* [WRITTEN PROBLEM] Convert the part of the entries that opens with the line containing "You are a computer-use" and closes with the line containing "Looking at the" into a JSON list of strings, one string per line, with blank lines omitted and the pictures left out.

* [LISTED RECORDS]
◇ ◇ ◇ ◇ ◇
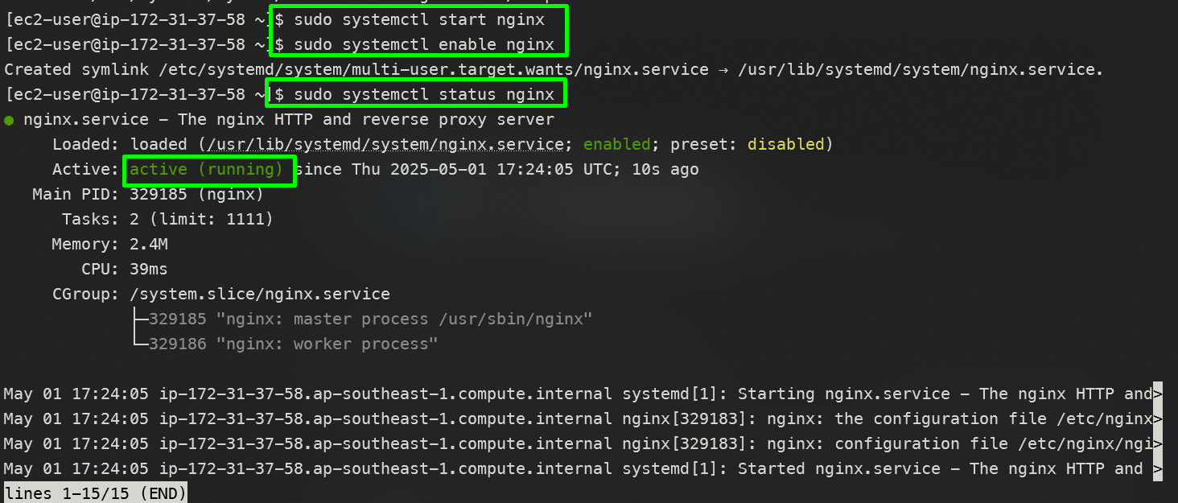Click the CGroup /system.slice/nginx.service path
This screenshot has height=503, width=1178.
(260, 294)
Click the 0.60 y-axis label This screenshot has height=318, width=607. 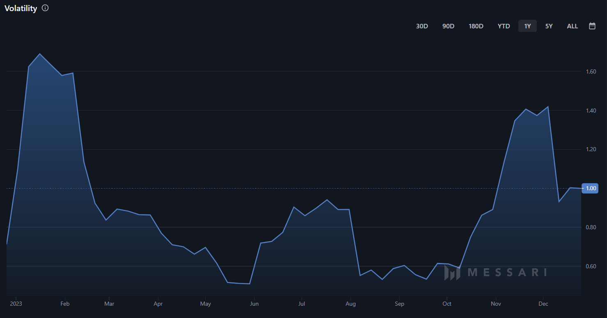pos(591,266)
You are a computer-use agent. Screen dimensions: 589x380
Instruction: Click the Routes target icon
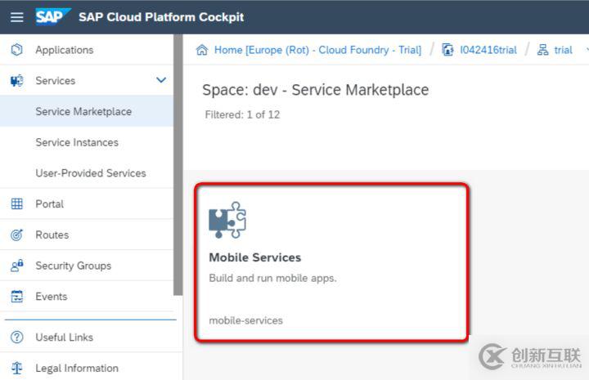coord(16,235)
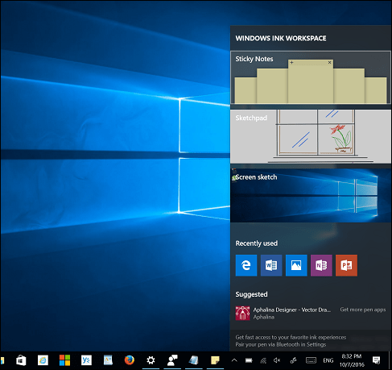This screenshot has width=392, height=370.
Task: Open the Sketchpad tile
Action: [x=311, y=136]
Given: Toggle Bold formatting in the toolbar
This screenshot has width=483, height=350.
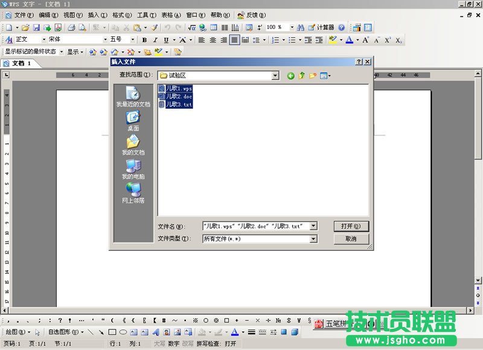Looking at the screenshot, I should tap(145, 40).
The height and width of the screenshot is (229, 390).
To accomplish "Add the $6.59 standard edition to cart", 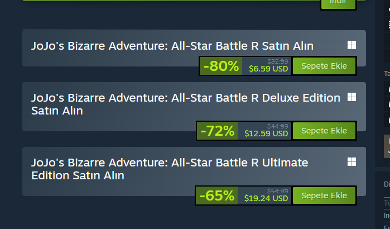I will [324, 66].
◇ ◇ ◇ ◇ ◇
* [RESULT OF THE EXERCISE]
[
  "You are a computer-use agent. Screen dimensions: 589x380",
  "Instruction: Click the Routes target icon",
  "coord(16,235)",
  "This screenshot has width=392, height=370.",
  "Task: Open the Sketchpad tile",
  "Action: [x=311, y=136]",
  "Given: Toggle Bold formatting in the toolbar",
  "This screenshot has width=483, height=350.",
  "Looking at the screenshot, I should tap(145, 40)."
]